Renal effects of atrial natriuretic factor are independent of dopamine1 receptors.

This study examined whether the renal effects of atrial natriuretic factor (ANF) are mediated by dopamine1 (DA1) receptor activation. Intravenous infusion of low-dose ANF (0.0025 micrograms.kg-1.min-1) in euvolemic, pentobarbital sodium-anesthetized male mongrel dogs enhanced urine flow (V) by 71 +/- 14% (mean +/- SE) and urinary sodium excretion (UNaV) by 457 +/- 172% (P less than 0.05). Renal blood flow (RBF) was unchanged. Administration of pharmacological doses of ANF (0.1 microgram.kg-1.min-1) into the renal artery in volume-expanded dogs increased RBF by 26 +/- 6, V by 56 +/- 15, and UNaV by 101 +/- 42%. The selective DA1 receptor antagonist SCH-23390 (0.5 microgram.kg-1.min-1 iv) did not affect the response to ANF at either dose.
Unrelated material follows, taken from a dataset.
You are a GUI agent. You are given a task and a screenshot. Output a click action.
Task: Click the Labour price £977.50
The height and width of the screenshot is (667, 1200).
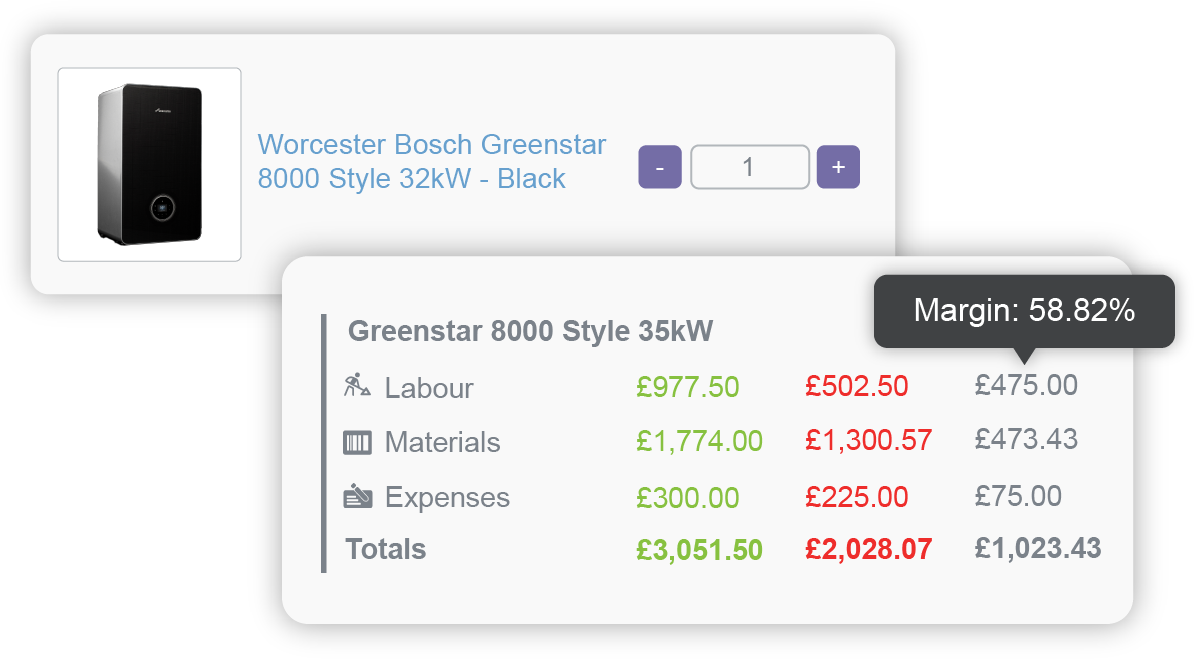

The selective DA1 agonist, fenoldopam, increased RBF by 45 +/- 3, V by 94 +/- 27, and UNaV by 61 +/- 15% in volume-expanded dogs. With SCH-23390, fenoldopam increased RBF by only 16 +/- 6% whereas V and UNaV decreased by 16 +/- 10 and 17 +/- 10%, respectively. Accordingly, the failure of DA1 receptor-blocking doses of SCH-23390 to antagonize the response to ANF, at pharmacological or physiological doses, indicates that the renal effects of ANF, in the dog, are independent of DA1 receptor activation.